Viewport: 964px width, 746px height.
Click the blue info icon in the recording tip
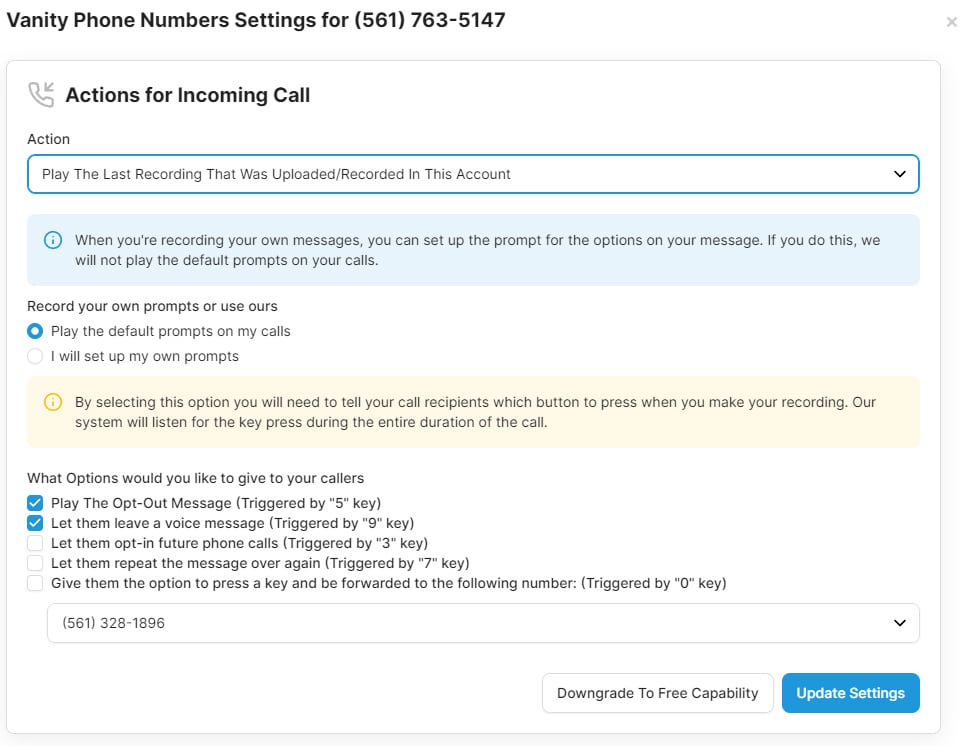tap(53, 241)
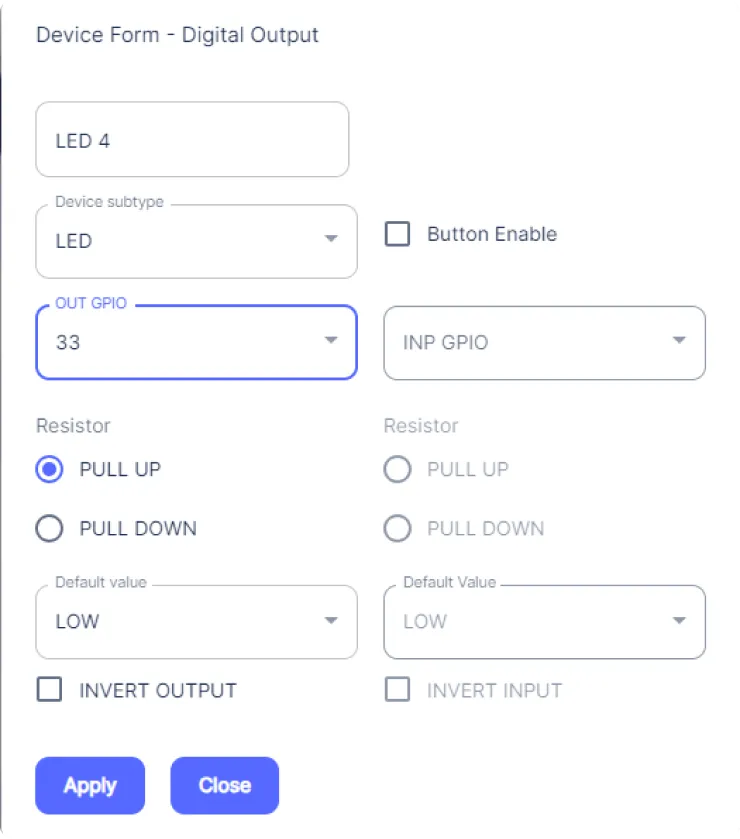This screenshot has height=839, width=740.
Task: Select PULL UP under the input Resistor
Action: tap(397, 469)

Task objective:
Omit every picture, then write out the entries above exactly.

Response to the exercise:
Viewport: 964px width, 746px height.
Click the blue info icon in the recording tip
tap(53, 241)
This screenshot has height=839, width=740.
Task: Select PULL UP under the input Resistor
Action: tap(397, 469)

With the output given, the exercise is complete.